Maria do Rosário Pedreira elogia o estilo característico de Afonso Reis Cabral. “O que define um autor a sério é ser reconhecível. O que me alegra muito é que de livro para livro vou reconhecendo coisas que são só dele e uma das coisas é essa atração pelo escuro, e por outro lado uma certa poesia na linguagem aliada a essas coisas escuras. É muito difícil falar de uma forma bela das coisas que são feias. Isso é que eu sinto que é uma das características mais presentes do estilo do Afonso.”

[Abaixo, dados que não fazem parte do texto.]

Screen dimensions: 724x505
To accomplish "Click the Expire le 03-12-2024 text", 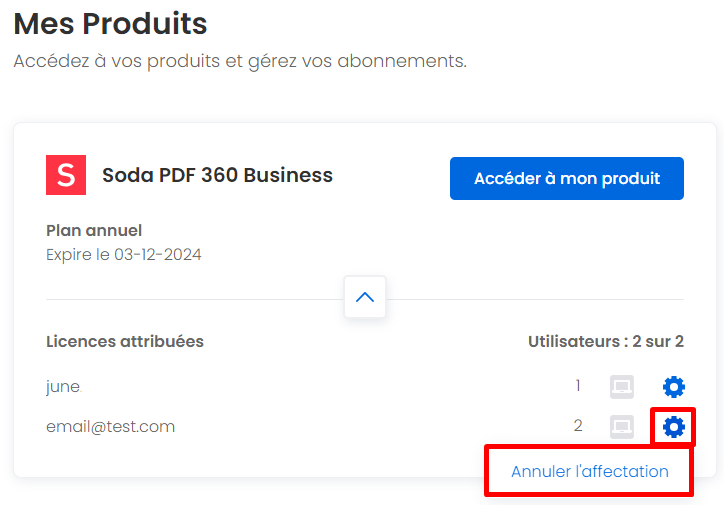I will 124,255.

20 anos do Prémio José Saramago
Ao longo das últimas duas décadas, o Prémio Literário José Saramago tem posto em evidência uma biblioteca de qualidade de escritores lusófonos. Criado em 1999 pela Fundação Círculo de Leitores, o galardão pretendia distinguir autores do mundo lusófono com menos de 35 anos. Nos 20 anos do prémio foram anunciadas novas regras para as próximas edições. A editora Guilhermina Sousa confirmou que vão alterar a idade limite dos candidatos que passa assim de 35 para 40 anos.
O primeiro a vencer o Prémio Saramago foi o autor Paulo José Miranda com o livro “Natureza Morta” que está agora a ser reeditado pela editora Abysmo e que será apresentado no Festival Fólio.
Atribuído de dois em dois anos, o Prémio Saramago distinguiu em 2001 o livro “Sobre Nenhum Olhar” de José Luis Peixoto. O livro, nas palavras de José Eduardo Agualusa, apresenta “uma galeria de personagens atormentados (…) vencidos pela vida, e no entanto, capazes, como a certo ponto escreve o autor, de roubarem morte à morte”.
O Prémio Nobel da Literatura ainda era vivo e presenciou a atribuição do terceiro prémio José Saramago á brasileira Adriana Lisboa pelo livro “Sinfonia em Branco”, em 2003. Depois seguiu-se Gonçalo M.Tavares com o livro “Jerusalém” em 2005, “O Remorso de Baltasar Serapião” de Válter Hugo Mãe em 2007 e em 2009 “As Três Vidas” de João Tordo.
Já sem a presença de Saramago foram atribuídos os prémios com o seu nome em 2001 à brasileira Andréa del Fuego com o livro “Os Malaquias”, ao angolano Ondjaki pelo livro “Os Transparentes” e em 2015 a Bruno Vieira Amaral pela obra “As Primeiras Coisas”.
O último vencedor do Prémio Saramago foi o brasileiro Julián Fuks pela obra “A Resistência” editada em Portugal pela Companhia das Letras.
O Prémio Saramago tem o valor de 25 mil euros e foi entregue est terça-feira a Afonso Reis Cabral na sede da Fundação José Saramago em Lisboa.